** Written problem **
Copy out the rows below word for word, from the line containing "Given: Click the trash icon beside Link label" through the final row, including both ends.

** Records for this exercise **

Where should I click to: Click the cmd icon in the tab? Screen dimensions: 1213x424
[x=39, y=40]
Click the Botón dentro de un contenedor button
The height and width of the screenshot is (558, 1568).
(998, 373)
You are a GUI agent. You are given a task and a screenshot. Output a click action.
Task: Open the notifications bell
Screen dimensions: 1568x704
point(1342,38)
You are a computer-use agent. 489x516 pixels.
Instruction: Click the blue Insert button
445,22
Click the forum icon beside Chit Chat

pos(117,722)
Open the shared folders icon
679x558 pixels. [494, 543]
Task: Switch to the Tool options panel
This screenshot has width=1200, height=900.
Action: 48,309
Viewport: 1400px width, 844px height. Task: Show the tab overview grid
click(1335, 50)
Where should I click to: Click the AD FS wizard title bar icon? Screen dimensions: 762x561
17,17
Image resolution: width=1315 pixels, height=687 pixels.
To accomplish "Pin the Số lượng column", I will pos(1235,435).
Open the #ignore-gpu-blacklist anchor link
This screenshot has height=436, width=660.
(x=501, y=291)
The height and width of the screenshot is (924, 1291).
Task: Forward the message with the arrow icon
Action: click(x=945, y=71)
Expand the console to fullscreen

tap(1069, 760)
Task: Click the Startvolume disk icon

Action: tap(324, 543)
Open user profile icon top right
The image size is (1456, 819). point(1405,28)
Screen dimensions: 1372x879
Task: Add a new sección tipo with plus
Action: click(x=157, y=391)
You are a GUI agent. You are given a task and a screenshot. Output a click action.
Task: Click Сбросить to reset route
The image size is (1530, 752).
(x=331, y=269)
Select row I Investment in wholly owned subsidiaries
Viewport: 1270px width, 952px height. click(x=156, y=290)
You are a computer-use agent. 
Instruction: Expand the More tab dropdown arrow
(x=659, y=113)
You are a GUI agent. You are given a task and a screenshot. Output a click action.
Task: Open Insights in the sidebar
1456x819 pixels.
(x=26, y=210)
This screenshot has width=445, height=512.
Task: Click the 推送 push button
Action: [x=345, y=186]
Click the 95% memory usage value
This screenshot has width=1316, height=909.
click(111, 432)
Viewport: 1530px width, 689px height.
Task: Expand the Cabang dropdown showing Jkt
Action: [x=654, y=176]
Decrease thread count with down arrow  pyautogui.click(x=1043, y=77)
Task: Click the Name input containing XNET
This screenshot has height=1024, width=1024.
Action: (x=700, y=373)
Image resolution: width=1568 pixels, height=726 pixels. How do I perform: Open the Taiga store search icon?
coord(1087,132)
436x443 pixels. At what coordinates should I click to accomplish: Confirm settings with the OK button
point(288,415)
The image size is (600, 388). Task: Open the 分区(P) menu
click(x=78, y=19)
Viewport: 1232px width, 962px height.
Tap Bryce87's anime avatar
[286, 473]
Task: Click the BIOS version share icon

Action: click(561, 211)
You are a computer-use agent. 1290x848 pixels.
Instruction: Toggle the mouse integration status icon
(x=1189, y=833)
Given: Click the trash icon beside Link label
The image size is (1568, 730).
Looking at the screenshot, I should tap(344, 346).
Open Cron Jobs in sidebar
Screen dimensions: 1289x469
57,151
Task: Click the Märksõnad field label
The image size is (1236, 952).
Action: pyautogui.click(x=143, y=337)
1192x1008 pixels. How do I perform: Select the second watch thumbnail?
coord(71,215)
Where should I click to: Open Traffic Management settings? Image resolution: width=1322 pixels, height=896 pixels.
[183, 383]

** Answer for the task **
Given: Click the trash icon beside Link label
The image size is (1568, 730).
Looking at the screenshot, I should tap(344, 346).
Open Cron Jobs in sidebar
Screen dimensions: 1289x469
57,151
Task: Click the Märksõnad field label
The image size is (1236, 952).
Action: pyautogui.click(x=143, y=337)
1192x1008 pixels. How do I perform: Select the second watch thumbnail?
coord(71,215)
Where should I click to: Open Traffic Management settings? Image resolution: width=1322 pixels, height=896 pixels.
[183, 383]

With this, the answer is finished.